Along those same lines, Drescher recommends getting out of the bed when you can’t fall asleep. “We don’t want someone to lay in bed for hours tossing and turning,” he says. “If it takes more than about 30 minutes to fall asleep, they should get up, find a comfortable chair and do something incredibly boring until they start to feel drowsy, then go back to bed.”
Children struggling with sleep also shouldn’t have an alarm clock they can see in their rooms. “We don’t want them to be stressing and staring at the clock when they can’t fall asleep. Worry like that can also get in the way of sleep,” he explains.
- Avoid eating too close to bedtime. “Sleep is a unified experience,” Drescher says. “It’s not just your brain’s time to rest. If your body is trying to digest a large meal, you’re not going to sleep as well. Small snacks are ok though.”
- Avoid alcohol and tobacco. “Unfortunately that’s something we have to think about, even with kids. Many teens are using e-cigarettes these days. Tobacco is a stimulant and can interfere with sleep.”
- Develop a nighttime routine and stick to it. A warm bath or shower with time to let the body cool down is a signal to the brain that it’s close to bedtime. It’s also best to sleep in a cool, quiet place. “There is some evidence that temperature may even be a stronger cue to the brain than light,” he says.

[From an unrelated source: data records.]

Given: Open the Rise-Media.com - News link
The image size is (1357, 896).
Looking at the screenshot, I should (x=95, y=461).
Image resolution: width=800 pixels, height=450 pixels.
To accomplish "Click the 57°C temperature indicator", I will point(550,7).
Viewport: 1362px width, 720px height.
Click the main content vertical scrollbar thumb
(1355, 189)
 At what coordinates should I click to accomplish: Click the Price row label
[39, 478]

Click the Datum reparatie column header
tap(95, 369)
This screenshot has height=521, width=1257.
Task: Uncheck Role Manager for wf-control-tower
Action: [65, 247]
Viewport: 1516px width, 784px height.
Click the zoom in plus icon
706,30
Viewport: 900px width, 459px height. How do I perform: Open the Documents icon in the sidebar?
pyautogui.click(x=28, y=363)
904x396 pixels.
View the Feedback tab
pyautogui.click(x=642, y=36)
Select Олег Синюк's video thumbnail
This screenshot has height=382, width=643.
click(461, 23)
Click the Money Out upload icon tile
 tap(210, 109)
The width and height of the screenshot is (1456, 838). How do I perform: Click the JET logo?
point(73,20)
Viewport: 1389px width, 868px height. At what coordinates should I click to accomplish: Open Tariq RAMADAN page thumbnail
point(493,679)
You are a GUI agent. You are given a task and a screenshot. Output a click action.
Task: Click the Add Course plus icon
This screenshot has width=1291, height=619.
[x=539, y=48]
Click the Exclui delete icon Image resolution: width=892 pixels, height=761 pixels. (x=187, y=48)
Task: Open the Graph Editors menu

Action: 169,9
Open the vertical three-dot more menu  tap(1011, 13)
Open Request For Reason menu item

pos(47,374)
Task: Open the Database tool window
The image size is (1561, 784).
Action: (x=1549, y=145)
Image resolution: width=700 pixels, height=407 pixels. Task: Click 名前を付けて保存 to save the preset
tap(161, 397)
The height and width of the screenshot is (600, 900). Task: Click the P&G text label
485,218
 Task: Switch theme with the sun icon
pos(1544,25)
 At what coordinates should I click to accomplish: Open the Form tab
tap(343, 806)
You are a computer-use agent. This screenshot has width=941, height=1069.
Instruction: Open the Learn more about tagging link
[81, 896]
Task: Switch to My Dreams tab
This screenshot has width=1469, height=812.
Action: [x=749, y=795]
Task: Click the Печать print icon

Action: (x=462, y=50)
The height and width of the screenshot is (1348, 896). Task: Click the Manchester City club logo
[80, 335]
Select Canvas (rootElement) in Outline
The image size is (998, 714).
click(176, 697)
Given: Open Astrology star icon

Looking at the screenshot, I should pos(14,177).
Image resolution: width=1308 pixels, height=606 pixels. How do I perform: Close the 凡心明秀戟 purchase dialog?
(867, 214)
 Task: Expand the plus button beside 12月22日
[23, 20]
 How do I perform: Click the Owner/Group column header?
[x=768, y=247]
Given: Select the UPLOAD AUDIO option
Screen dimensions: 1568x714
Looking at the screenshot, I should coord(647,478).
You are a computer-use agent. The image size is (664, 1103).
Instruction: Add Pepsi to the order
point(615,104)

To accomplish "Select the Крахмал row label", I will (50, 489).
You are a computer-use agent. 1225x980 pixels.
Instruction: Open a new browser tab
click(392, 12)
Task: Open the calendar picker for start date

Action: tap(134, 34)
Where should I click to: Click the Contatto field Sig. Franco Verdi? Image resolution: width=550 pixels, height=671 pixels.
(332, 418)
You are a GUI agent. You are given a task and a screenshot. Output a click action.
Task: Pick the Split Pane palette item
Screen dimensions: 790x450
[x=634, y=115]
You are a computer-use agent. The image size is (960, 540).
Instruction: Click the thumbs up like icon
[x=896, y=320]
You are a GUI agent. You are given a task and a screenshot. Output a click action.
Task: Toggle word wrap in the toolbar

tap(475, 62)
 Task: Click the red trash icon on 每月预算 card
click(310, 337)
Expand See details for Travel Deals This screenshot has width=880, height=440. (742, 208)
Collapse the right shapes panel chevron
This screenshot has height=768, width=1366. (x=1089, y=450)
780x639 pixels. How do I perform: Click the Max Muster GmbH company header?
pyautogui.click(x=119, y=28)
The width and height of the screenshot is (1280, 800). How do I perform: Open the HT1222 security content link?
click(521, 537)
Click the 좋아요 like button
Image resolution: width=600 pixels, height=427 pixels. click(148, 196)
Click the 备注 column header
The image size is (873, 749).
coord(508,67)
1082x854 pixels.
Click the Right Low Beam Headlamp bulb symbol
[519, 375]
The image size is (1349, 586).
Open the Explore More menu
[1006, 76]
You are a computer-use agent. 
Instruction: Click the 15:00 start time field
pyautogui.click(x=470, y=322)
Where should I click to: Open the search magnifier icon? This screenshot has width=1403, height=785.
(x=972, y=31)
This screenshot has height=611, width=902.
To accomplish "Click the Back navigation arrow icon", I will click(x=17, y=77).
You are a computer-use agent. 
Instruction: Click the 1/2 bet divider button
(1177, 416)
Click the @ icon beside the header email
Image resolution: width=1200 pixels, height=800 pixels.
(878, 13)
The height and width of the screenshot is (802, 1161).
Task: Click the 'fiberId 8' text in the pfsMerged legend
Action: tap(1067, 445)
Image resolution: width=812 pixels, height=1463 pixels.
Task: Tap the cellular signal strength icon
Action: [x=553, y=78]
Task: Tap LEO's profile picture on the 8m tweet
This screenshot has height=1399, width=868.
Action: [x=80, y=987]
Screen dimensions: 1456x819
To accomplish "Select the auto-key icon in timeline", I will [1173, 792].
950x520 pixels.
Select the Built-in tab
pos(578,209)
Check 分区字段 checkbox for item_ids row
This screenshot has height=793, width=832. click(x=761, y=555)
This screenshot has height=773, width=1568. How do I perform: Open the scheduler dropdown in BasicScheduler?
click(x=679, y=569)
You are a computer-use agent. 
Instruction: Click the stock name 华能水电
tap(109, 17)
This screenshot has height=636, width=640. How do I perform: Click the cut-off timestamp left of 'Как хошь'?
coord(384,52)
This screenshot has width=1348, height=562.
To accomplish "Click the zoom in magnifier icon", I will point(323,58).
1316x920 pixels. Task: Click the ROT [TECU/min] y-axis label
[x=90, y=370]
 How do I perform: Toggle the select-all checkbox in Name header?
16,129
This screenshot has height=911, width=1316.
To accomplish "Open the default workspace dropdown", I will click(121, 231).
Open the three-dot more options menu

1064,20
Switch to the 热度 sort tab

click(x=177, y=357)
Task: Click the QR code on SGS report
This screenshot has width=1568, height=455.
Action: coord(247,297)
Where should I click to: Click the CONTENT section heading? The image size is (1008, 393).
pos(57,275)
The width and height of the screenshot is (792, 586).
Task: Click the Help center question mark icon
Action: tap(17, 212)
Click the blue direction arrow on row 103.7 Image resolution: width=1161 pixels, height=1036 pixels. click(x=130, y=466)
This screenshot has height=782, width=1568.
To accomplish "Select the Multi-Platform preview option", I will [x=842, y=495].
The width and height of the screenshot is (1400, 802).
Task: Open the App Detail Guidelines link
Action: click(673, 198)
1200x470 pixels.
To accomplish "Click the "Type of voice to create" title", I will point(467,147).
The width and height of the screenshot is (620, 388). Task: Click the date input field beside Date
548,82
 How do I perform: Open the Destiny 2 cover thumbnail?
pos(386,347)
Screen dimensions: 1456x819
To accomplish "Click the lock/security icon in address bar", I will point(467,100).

If you’ve tried some of these things and you child is still having problems with sleep, that’s a good time to consult with your pediatrician. “There are non-behavioral things that can affect sleep, like sleep apnea for example,” Drescher says. “In that case, all of these recommendations will not necessarily help. That has to be managed differently.”
The National Sleep Foundation’s Sleep Awareness Week is March 8-14.